● **Given exercise 1**
Count how many lines of the records below contain the string "agent", treating uppercase and lowercase as different, and reply with that number alone.

● **Document passage**

Thomas Penn:  This is 15th-century small talk. Everybody is milling around and then they sit down at their allotted places around the council table and business begins. Richard's demeanour changes and suddenly, he starts getting very serious. He's a great gnawer of his bottom lip, apparently, and he chews on his bottom lip as a kind of sign of stress. He says to the assembled councillors, 'Something has been going on. Those Woodvilles, who are now in prison and the queen is in sanctuary in Westminster, and their followers are trying to destroy me by witchcraft. I'm going to show you what's happening. My body is falling away. My body is failing me.' Of course, with the sensational discovery of Richard's skeleton, we now know that he did have scoliosis. One of the effects of scoliosis is to make one shoulder higher than the other. Richard puts his hands on the council table and one of those arms is shorter than the other because of this out of kilter physiology produced by the scoliosis. He says, 'This is a result of sorcery.' He then rounds on Hastings and he says, 'The queen is guilty of treason. What would you do if the queen was found guilty of treason? She must be guilty. The Woodvilles must be guilty.' Hastings says, 'If she's found guilty, my Lord, then, of course, she'll receive the appropriate punishment.' Richard asked the question again and says, 'But what if she's guilty?' Hastings says, 'If she's found guilty, then clearly she must be punished.' Richard says, 'But your guilty as well.' This is an incredible moment because William, Lord Hastings, is the establishment man. He's a man who has smoothed Richard's path to power and whose presence in Richard's coup has dissipated any concerns about the move that people might have had because they look at Hastings and they think, 'You're loyal to the princes. You're loyal to the memory of Edward IV. Therefore, everything must be alright.' Now, Richard is accusing Hastings of treason.

● **Given exercise 2**
Please continue the passage about Richard III turning on Lord Hastings, picking up right after its final sentence.

● **Material for this exercise**

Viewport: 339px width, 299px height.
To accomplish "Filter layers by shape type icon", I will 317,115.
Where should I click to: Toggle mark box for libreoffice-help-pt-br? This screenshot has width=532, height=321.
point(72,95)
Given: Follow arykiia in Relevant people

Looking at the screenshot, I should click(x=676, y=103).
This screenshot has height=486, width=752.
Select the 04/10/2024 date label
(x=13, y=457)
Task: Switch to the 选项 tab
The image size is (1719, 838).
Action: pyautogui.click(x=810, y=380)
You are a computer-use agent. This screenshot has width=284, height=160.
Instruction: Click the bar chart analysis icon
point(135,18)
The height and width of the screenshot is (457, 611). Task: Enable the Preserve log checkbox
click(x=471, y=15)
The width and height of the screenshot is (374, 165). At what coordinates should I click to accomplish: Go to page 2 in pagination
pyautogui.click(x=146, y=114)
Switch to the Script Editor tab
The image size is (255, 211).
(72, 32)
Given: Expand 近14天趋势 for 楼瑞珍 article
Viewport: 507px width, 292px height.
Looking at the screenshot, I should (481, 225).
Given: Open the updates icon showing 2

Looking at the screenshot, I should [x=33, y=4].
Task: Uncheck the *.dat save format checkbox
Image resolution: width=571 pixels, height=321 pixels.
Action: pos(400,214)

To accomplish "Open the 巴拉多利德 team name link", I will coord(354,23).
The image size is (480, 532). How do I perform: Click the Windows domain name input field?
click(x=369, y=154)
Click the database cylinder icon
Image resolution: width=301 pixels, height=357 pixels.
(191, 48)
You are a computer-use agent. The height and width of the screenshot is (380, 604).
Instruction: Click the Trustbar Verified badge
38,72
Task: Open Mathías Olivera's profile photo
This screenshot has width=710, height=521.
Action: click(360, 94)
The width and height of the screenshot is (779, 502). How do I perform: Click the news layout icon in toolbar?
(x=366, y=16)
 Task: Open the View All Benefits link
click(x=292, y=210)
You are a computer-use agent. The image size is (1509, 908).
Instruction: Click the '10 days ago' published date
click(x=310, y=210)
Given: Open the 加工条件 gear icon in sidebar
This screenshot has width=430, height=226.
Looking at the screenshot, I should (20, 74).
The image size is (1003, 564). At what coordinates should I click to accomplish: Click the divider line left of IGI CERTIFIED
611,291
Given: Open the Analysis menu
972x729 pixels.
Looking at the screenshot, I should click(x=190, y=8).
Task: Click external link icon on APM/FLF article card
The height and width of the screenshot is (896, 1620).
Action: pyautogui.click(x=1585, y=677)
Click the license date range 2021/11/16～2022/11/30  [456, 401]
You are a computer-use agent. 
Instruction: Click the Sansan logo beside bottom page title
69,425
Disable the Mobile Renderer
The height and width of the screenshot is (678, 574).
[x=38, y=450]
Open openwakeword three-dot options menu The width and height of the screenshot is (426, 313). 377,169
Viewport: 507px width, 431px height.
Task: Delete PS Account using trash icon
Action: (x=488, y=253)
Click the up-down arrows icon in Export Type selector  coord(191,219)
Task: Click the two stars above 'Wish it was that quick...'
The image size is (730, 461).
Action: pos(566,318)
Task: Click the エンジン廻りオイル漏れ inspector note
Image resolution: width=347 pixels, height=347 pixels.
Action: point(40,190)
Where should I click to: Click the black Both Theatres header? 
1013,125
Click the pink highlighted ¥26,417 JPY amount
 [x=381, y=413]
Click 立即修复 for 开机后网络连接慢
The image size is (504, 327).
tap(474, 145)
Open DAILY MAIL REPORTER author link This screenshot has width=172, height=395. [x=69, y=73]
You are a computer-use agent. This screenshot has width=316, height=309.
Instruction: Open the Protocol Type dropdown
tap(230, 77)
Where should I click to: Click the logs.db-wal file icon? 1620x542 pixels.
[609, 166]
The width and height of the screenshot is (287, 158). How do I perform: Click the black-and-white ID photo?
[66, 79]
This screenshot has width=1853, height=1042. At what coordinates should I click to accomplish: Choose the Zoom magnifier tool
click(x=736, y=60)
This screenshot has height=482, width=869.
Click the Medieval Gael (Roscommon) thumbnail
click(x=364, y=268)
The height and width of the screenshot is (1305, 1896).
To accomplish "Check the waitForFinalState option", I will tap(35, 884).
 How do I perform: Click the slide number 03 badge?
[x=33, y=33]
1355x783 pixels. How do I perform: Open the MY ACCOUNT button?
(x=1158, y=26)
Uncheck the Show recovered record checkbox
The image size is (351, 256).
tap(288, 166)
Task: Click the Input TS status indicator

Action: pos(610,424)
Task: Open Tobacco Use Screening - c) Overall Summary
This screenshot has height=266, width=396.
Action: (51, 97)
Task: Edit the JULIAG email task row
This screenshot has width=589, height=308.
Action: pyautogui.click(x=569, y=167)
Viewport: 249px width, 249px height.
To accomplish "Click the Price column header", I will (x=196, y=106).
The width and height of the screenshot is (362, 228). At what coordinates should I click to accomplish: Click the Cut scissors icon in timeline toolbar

● **Exercise result 1**
5

● **Exercise result 2**
Peter Moore:  It's an astonishing confrontation. Absolutely astonishing. You write that after they arrive in London in May, 'Hastings is bursting with joy. He's the happiest man in town.'

Thomas Penn:  He is.

Peter Moore:  He looked like he was going to be subservient to these Woodvilles again, which was going to be bad news for him. All of a sudden, his friendly Lord from the North is control of everything. This moment is almost cinematic.

Thomas Penn:  It is cinematic.

Peter Moore:  The pointing of the finger almost feels a bit cliched but it happened, didn't it?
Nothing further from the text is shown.